Exclusive-Spain’s Acciona downsizing renewable energy business in Brazil

By Leticia Fucuchima

SAO PAULO (Reuters) -Spanish renewable energy firm Acciona Energia has decided to restructure its businesses in Brazil, it said on Tuesday, after Reuters reported the subsidiary of infrastructure giant Acciona had been downsizing in the country.

The company said the decision to reorganize its unit in Latin America’s largest economy was a way of “adapting to current conditions in the domestic market,” without providing further details.

“Brazil continues to be a key country for Acciona as a whole, and for Acciona Energia in particular,” it said in a statement.

Reuters exclusively reported earlier in the day, citing two sources familiar with the matter, that Acciona was reducing its footprint in Brazil’s renewable energy sector due to difficulties implementing new power generation projects.

Acciona’s move, which came a little over two years after the company first ventured into Brazil’s power generation market, reflects low electricity prices and high debt and equipment costs, according to one of the sources.

The Spanish firm is reducing its staff focused on renewable energy in Brazil to “five or six people” from 40, said that person, who asked not to be named to discuss sensitive issues.

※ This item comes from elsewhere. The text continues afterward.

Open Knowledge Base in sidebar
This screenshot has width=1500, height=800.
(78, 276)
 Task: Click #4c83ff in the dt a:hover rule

Acciona owns a portfolio of more than 1 gigawatt in renewable projects in Brazil but has not managed to develop those assets due to their low profitability and associated risks, according to that source.

The projects are expected to be returned to their original developers, that person added.

A second source said the Spanish company will now focus on other areas in Brazil, especially construction and services, betting on concessions from the public sector and fresh investments in the sanitation segment.

Acciona participated in an auction on Tuesday to operate some costal highways in Sao Paulo state for the next 30 years, but was outbid by a consortium led by local firm Companhia Brasileira de Infraestrutura.